> [Material for this task]:
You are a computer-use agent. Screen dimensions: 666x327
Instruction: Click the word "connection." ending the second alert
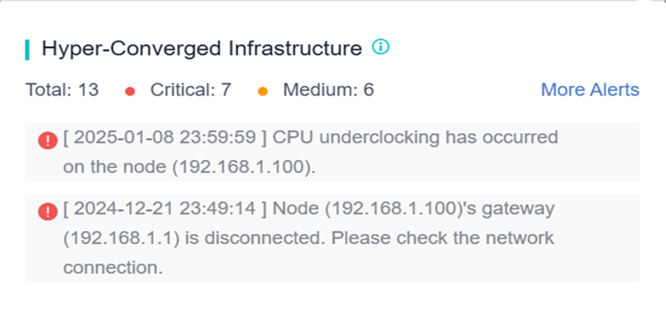pyautogui.click(x=113, y=268)
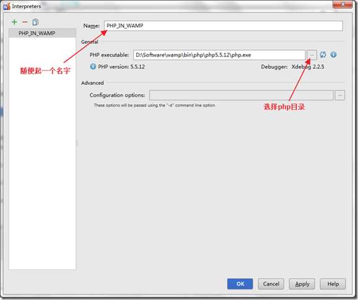Add a new interpreter with the plus icon
This screenshot has height=300, width=358.
(14, 22)

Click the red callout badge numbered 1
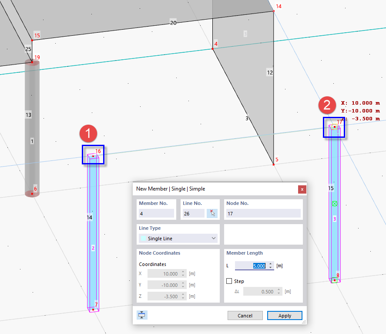point(89,134)
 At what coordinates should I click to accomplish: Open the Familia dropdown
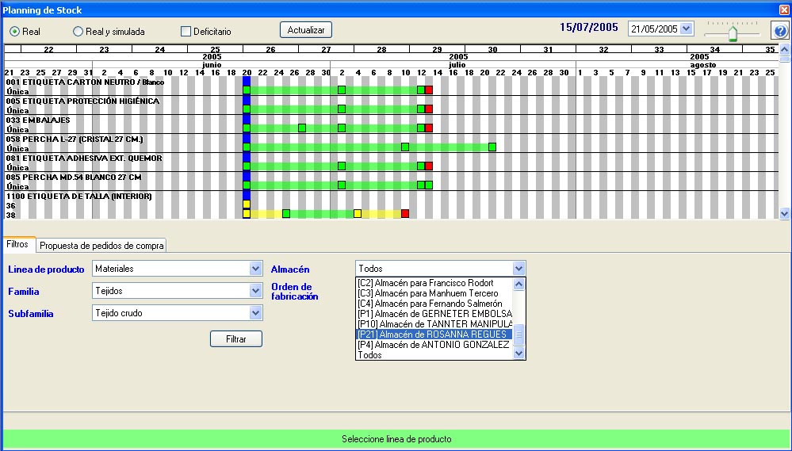coord(255,291)
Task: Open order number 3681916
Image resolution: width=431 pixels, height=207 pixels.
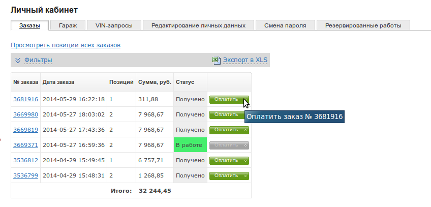Action: click(25, 99)
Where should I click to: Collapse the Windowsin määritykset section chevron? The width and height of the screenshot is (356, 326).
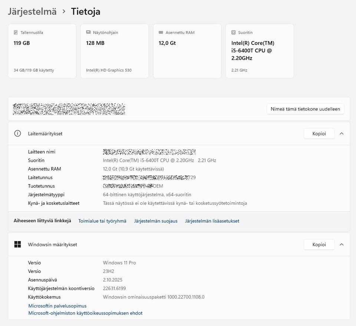point(342,244)
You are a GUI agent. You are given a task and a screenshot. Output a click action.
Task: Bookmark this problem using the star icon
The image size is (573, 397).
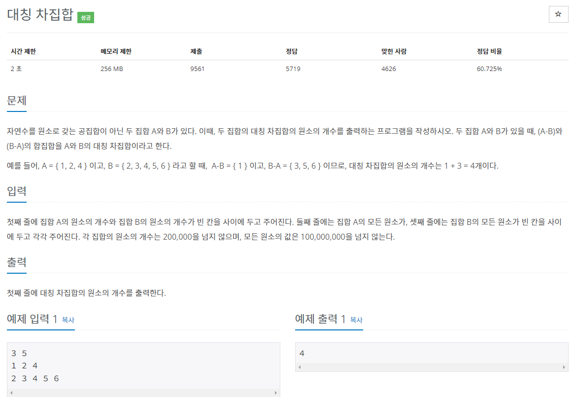(x=558, y=14)
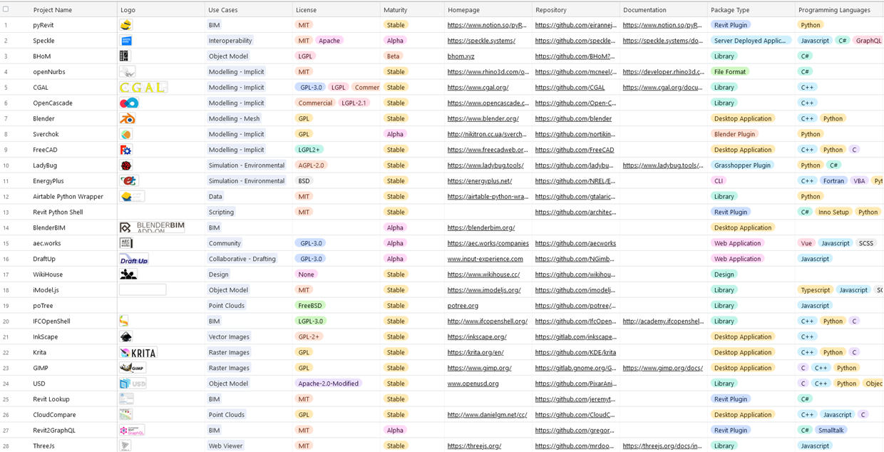Open the USD logo thumbnail
The width and height of the screenshot is (884, 452).
[x=133, y=384]
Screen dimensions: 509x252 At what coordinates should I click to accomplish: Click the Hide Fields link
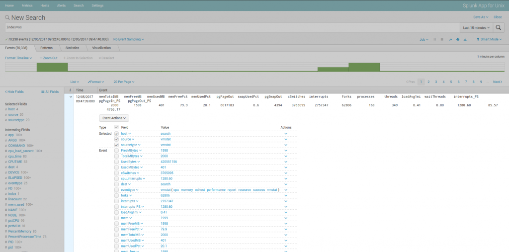(x=14, y=91)
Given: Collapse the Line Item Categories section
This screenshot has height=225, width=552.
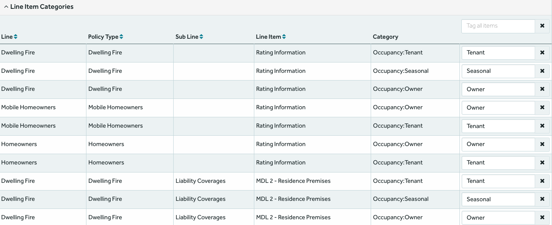Looking at the screenshot, I should (6, 7).
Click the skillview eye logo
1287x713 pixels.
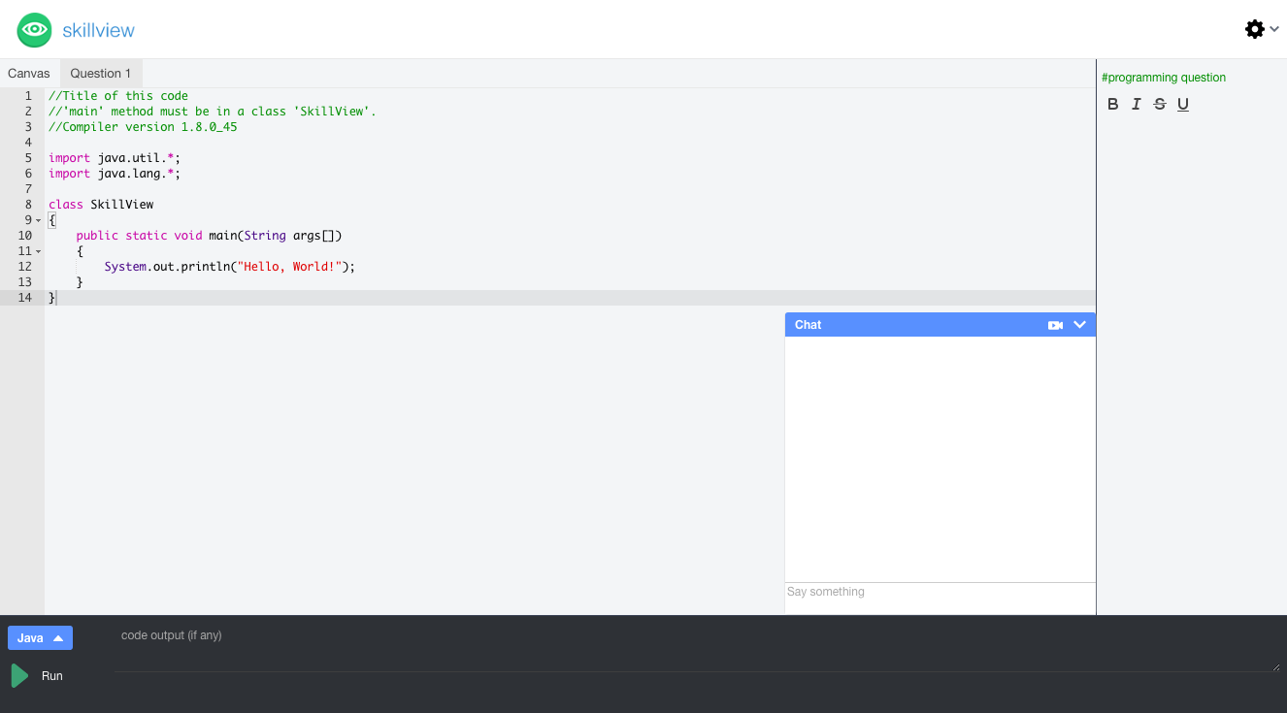[x=34, y=29]
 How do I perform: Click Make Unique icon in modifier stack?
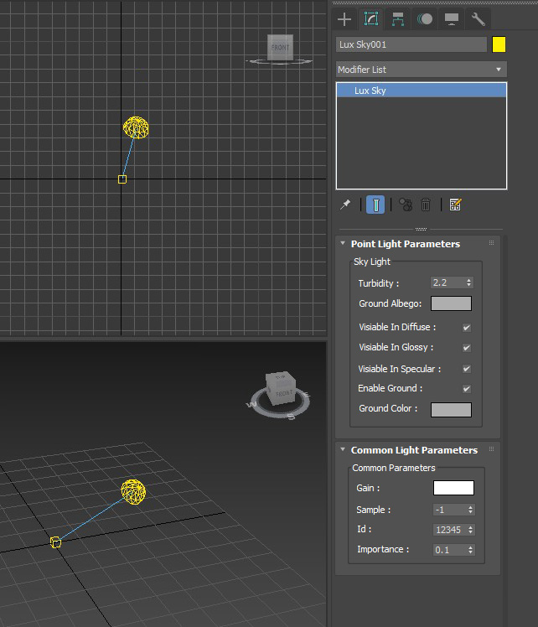pos(405,205)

> [Work required]:
The entries should be printed again exactly as written, leaving all pictures out.

> [Solution]:
You are a computer-use agent. Screen dimensions: 666x327
Instruction: Click the word "connection." ending the second alert
pyautogui.click(x=113, y=268)
Add a new interpreter with the plus icon
This screenshot has height=300, width=358.
(14, 22)

Click the red callout badge numbered 1
point(89,134)
 At what coordinates should I click to accomplish: Open the Familia dropdown
coord(255,291)
Task: Open order number 3681916
Image resolution: width=431 pixels, height=207 pixels.
Action: click(25, 99)
Where should I click to: Collapse the Windowsin määritykset section chevron? The width and height of the screenshot is (356, 326).
point(342,244)
You are a GUI agent. You are given a task and a screenshot. Output a click action.
Task: Bookmark this problem using the star icon
The image size is (573, 397).
(x=558, y=14)
Open the USD logo thumbnail
The width and height of the screenshot is (884, 452).
[x=133, y=384]
Screen dimensions: 509x252 At what coordinates should I click to accomplish: Click the Hide Fields link
(x=14, y=91)
Given: Collapse the Line Item Categories section
This screenshot has height=225, width=552.
Looking at the screenshot, I should (6, 7).
Click the skillview eye logo
1287x713 pixels.
[x=34, y=29]
 How do I perform: Click Make Unique icon in modifier stack?
pos(405,205)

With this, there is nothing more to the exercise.